But a comment does not stop the test from failing :) So, here's to make it
succeed:
2019-12-21 Bruno Haible <address@hidden>
memcmp tests: Work around the clang bug.
* tests/test-memcmp.c (main): Use a volatile function pointer to disable
the clang optimization.
diff --git a/tests/test-memcmp.c b/tests/test-memcmp.c
index 5d48119..f0bddef 100644
--- a/tests/test-memcmp.c
+++ b/tests/test-memcmp.c
@@ -25,12 +25,11 @@ SIGNATURE_CHECK (memcmp, int, (void const *, void const *,
size_t));
#include "zerosize-ptr.h"
#include "macros.h"
-/* Note: This test sometimes fails when compiled by 'clang'.
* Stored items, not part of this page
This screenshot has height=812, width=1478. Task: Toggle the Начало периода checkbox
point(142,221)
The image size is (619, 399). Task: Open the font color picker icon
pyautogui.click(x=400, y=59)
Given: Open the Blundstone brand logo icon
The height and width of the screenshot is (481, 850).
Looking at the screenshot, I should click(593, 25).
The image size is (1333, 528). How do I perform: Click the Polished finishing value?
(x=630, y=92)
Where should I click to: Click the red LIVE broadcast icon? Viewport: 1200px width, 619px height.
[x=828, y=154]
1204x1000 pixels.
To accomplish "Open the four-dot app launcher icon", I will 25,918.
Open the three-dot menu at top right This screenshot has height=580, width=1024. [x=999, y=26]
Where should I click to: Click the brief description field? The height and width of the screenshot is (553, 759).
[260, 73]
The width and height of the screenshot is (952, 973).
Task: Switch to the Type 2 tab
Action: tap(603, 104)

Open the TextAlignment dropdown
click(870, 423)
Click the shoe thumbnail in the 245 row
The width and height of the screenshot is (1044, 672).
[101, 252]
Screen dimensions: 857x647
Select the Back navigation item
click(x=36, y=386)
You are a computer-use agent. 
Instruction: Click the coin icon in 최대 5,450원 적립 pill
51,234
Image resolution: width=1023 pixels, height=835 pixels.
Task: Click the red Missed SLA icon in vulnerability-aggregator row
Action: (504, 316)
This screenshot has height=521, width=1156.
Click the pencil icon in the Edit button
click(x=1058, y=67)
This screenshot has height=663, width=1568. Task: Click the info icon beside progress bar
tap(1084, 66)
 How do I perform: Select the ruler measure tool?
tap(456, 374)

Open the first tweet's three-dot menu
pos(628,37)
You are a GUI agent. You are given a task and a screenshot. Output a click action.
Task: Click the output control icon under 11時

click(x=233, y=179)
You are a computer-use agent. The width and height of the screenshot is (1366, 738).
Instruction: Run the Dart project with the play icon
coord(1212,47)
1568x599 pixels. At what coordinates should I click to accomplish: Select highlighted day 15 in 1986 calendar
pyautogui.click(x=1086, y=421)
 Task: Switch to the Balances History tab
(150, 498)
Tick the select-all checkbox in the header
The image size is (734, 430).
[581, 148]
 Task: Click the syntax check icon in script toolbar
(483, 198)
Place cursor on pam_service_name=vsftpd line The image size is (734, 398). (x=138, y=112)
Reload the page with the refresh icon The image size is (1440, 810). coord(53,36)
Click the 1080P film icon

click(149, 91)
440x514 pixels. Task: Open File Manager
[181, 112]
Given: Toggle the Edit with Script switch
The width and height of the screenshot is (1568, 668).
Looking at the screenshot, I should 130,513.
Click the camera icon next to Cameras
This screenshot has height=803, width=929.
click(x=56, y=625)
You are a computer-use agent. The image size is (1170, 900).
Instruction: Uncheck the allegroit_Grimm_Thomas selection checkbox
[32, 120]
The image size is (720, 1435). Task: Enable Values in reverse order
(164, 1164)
- See <https://bugs.llvm.org/show_bug.cgi?id=40063>. */
-
int
main (void)
{
+ int (* volatile memcmp_ptr) (const void *, const void *, size_t) = memcmp;
+
/* Test equal / not equal distinction. */
ASSERT (memcmp (zerosize_ptr (), zerosize_ptr (), 0) == 0);
ASSERT (memcmp ("foo", "foobar", 2) == 0);
@@ -48,10 +47,13 @@ main (void)
ASSERT (memcmp ("foobar", "foo", 4) > 0);
/* Some old versions of memcmp were not 8-bit clean. */
- ASSERT (memcmp ("\100", "\201", 1) < 0);
- ASSERT (memcmp ("\201", "\100", 1) > 0);
- ASSERT (memcmp ("\200", "\201", 1) < 0);
- ASSERT (memcmp ("\201", "\200", 1) > 0);
+ /* Use the function pointer here, because otherwise this test is sometimes
+ miscompiled by 'clang'.
+ See <https://bugs.llvm.org/show_bug.cgi?id=40063>. */
+ ASSERT (memcmp_ptr ("\100", "\201", 1) < 0);
+ ASSERT (memcmp_ptr ("\201", "\100", 1) > 0);
+ ASSERT (memcmp_ptr ("\200", "\201", 1) < 0);
+ ASSERT (memcmp_ptr ("\201", "\200", 1) > 0);
/* The Next x86 OpenStep bug shows up only when comparing 16 bytes
or more and with at least one buffer not starting on a 4-byte boundary.